Tutorial 6 . Contours
Date: May 12, 2020, 5:53 p.m. |
Tutorial 6 describes how eli application reads objects contours and how contours can be display on picture. Tutorial explains contours parameters.
Eli application uses contours parameters for objects description program. Execution of object description program founds object on cameras, pictures or videos.
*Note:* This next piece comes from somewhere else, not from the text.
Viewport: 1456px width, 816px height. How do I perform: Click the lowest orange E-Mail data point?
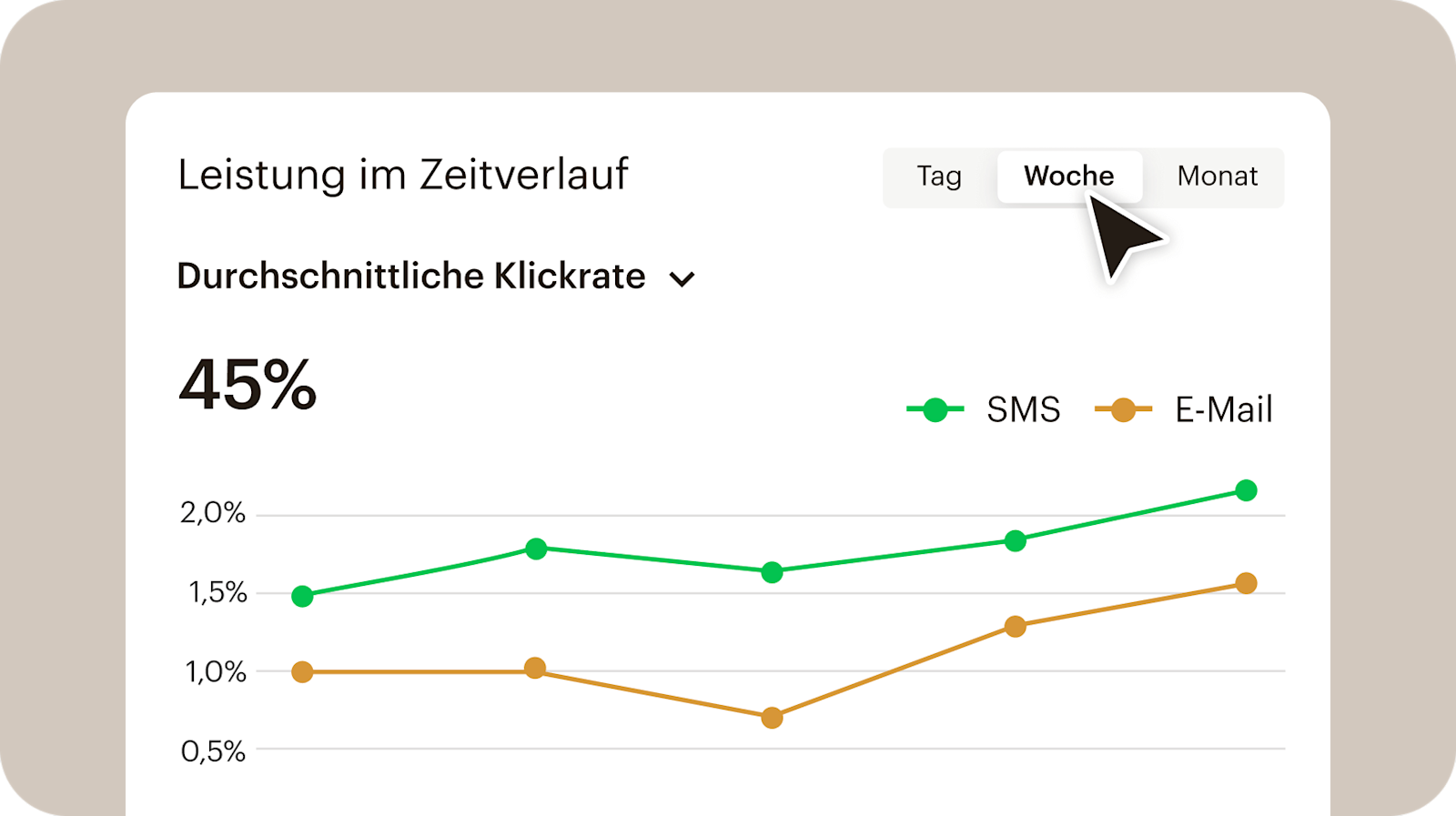pyautogui.click(x=772, y=719)
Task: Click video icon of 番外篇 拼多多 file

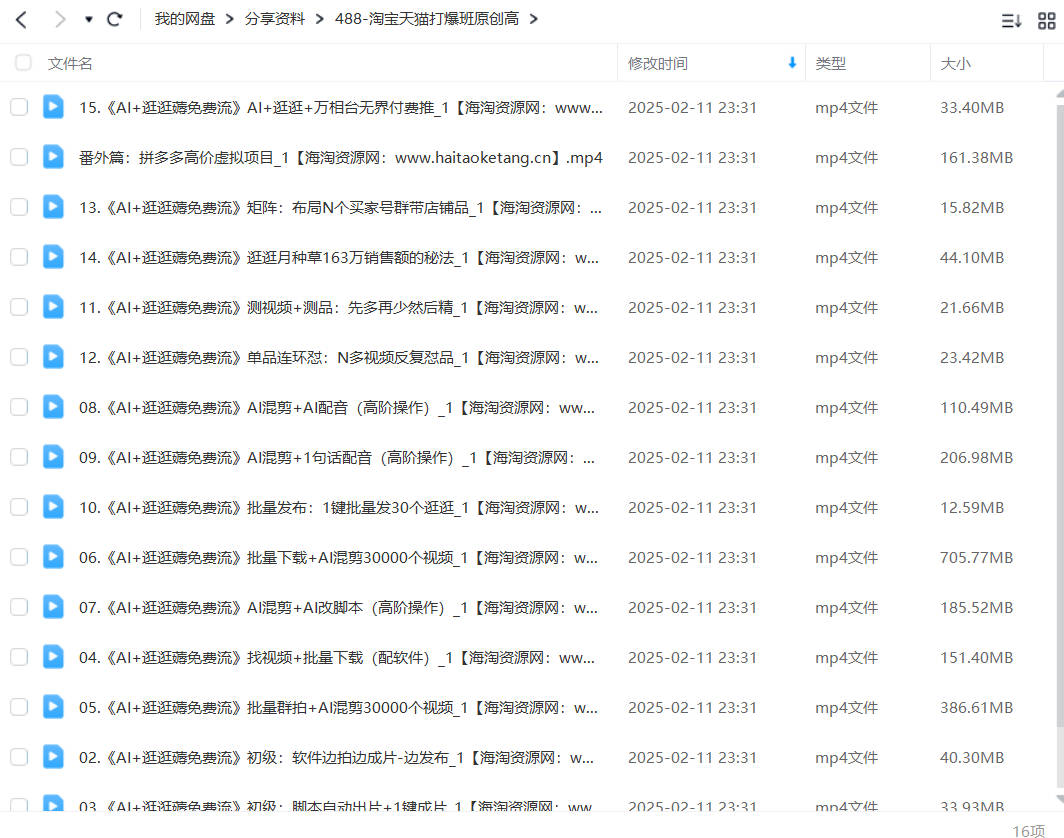Action: (53, 157)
Find contours, draw contours
- Load test program basic2.eli from previous tutorials.
- You should have 5 test program lines.
- Put cursor on the last line of test program by left click on line 5 (Conversion_Morfology).
- Select command Find from Contours commands group and click on Add button
- Keep cursor on inserted line (Contours_Find) and go to the Select command window.
- Select Source_picture to Picture_1 on command Contours_Find. It is input picture. It should be binary image. We create binary image on line 4 and changed it on line 5.
- Select Contours parameter to Contour_0. It is contour array where fount contours will be stored. You can select another contour array but you need to use it in the next steps.
- Keep lines 3 to line 6 in default setup. Those lines setup offset (see command documentation for better explanation of offset).
- The last line 7 is used for storing number of founds contours to some system variable.
- Click on button Change for save command changes.
- Keep Test program cursor on the last line (Contours_Find).
- Select command Draw from Contours command group and click on Add button.
- Keep cursor on inserted line (Contours_Draw) and go to the Select command window.
- Select Picture_0 on the first command parameter (Source_picture). It is original 3 channel picture. Fount contours will be draw on original picture. Do not use Picture_1.
Picture_0 is single channel binary image and it is better to write colored contours and it is possible only on 3-channel picture .
- Select Contour_0 as a Contours parameter. It is contours array where fount contours is stored in previous command.
- Click on Contour color parameter. Color dialog displays. Select color which should be used for contours drawing.
- Set Tickness parameter to 2. It is contours line thickness in pixels.
- Keep line type parameter to 8. It is contour line type
- Click on button Change for save command changes.
- Change display picture on command System_Results to Picture_0 and click on button Change for save command changes.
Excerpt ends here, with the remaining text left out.